Distinct GATA1 Point Mutations in Monozygotic Twins With Down Syndrome and Transient Abnormal Myelopoiesis From a Triplet Pregnancy: A Case Report and Review of Literature

Abstract

Objectives: Down syndrome (DS)-associated transient abnormal myelopoiesis (TAM) or acute megakaryoblastic leukemia (AMKL) in monozygotic twins is exceedingly rare and has not been well characterized.
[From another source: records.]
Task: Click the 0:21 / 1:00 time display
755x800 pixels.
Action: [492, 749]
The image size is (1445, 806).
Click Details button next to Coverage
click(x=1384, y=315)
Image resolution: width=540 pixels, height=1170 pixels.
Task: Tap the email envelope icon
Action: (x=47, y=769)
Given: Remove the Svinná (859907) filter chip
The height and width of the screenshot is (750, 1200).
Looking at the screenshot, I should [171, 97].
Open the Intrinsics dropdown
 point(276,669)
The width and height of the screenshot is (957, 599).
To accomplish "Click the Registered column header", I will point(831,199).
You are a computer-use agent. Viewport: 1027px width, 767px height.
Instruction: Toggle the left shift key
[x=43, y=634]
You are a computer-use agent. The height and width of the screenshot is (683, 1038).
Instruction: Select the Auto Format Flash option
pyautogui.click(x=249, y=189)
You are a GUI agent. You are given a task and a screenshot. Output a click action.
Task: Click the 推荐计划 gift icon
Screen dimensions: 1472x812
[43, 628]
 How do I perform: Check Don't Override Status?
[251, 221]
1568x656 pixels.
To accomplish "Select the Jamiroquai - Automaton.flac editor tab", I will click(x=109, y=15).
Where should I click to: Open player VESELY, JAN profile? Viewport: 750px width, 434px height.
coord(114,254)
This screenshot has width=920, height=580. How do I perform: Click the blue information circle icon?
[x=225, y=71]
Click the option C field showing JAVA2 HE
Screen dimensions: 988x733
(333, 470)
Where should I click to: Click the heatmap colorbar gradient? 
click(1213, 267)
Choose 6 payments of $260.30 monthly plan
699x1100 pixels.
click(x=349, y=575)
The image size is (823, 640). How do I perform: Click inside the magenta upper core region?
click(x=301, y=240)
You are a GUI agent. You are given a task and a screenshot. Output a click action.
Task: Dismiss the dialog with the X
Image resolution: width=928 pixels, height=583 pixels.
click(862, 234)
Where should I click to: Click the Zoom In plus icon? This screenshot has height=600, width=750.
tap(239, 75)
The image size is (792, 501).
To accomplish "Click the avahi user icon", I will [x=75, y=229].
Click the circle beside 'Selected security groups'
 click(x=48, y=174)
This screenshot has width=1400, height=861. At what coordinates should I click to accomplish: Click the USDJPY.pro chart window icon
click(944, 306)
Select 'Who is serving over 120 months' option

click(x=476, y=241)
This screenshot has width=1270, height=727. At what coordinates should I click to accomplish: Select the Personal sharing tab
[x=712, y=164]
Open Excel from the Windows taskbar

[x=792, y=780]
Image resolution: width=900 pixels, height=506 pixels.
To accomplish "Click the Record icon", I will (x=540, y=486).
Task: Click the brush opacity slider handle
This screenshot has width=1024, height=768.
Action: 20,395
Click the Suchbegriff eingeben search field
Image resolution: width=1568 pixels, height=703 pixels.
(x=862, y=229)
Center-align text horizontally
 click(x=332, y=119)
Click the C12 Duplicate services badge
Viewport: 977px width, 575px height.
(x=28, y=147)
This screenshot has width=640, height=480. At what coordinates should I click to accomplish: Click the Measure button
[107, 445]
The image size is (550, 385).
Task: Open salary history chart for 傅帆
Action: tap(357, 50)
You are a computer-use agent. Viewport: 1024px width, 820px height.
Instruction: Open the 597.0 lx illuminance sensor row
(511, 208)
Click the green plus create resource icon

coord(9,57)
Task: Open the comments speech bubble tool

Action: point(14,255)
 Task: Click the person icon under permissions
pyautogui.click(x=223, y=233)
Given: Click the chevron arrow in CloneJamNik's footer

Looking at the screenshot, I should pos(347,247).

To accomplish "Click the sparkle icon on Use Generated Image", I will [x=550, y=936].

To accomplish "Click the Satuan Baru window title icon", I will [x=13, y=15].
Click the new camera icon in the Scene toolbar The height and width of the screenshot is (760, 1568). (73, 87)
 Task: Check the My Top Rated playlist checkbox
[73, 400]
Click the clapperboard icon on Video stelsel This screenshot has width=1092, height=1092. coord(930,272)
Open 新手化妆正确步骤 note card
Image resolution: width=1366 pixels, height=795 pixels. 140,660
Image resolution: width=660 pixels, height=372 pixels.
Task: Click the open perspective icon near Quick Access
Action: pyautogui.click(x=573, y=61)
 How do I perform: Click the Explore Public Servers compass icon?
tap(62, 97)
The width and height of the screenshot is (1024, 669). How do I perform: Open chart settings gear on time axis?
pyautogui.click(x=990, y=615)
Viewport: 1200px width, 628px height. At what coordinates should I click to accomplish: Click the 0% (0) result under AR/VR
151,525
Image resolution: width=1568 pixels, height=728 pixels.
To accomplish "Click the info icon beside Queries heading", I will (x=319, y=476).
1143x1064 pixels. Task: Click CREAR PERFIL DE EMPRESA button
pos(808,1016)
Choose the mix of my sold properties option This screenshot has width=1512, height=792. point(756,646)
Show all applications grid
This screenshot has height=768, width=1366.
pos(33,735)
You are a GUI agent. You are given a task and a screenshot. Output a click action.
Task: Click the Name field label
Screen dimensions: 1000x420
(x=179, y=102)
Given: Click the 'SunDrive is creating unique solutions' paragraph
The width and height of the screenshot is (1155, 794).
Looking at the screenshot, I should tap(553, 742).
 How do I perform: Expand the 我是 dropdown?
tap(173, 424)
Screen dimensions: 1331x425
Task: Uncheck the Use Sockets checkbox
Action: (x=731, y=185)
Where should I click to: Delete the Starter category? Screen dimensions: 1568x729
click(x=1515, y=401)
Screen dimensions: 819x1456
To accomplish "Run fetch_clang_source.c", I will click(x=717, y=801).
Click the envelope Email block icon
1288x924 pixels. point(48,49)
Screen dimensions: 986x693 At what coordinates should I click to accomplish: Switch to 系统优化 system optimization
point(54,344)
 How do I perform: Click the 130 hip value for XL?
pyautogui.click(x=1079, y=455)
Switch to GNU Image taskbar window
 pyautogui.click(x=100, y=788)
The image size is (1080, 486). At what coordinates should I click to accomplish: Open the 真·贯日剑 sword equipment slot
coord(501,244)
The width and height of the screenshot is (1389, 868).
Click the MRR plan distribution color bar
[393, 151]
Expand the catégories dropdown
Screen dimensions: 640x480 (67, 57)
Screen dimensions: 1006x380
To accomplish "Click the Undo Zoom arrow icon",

Methods: We describe a unique case of monozygotic twins with simultaneous TAM from a triplet pregnancy at 34 weeks' gestation. Previously reported cases of TAM and DS-AMKL in monozygotic twins have been reviewed to compare with our cases. The current concept of a sequential multistep process in leukemogenesis and disease evolution of TAM into DS-AMKL through the collaboration among trisomy 21, GATA1, and other gene mutations is also reviewed.

Results: Distinct GATA1 mutations are identified in our neonate twins with TAM from a triplet pregnancy, whereas precisely identical GATA1 mutations have been detected in all three monozygotic DS twins reported in the literature.

Conclusions: Identical GATA1 mutations in cases of monozygotic twins are likely derived from twin-twin transmission. Distinct GATA1 mutations identified in our neonate twins with TAM provide unequivocal evidence of independent intra-utero GATA1 mutations, a completely different mechanism of development of TAM in monozygotic twins from previously reported cases. Interaction of trisomy 21 and GATA1 mutation produces TAM, but additional gene mutations are required for TAM to transform into DS-AMKL.

Keywords: Down syndrome; GATA1 mutation; Transient abnormal myelopoiesis; Transient myeloproliferative disorder.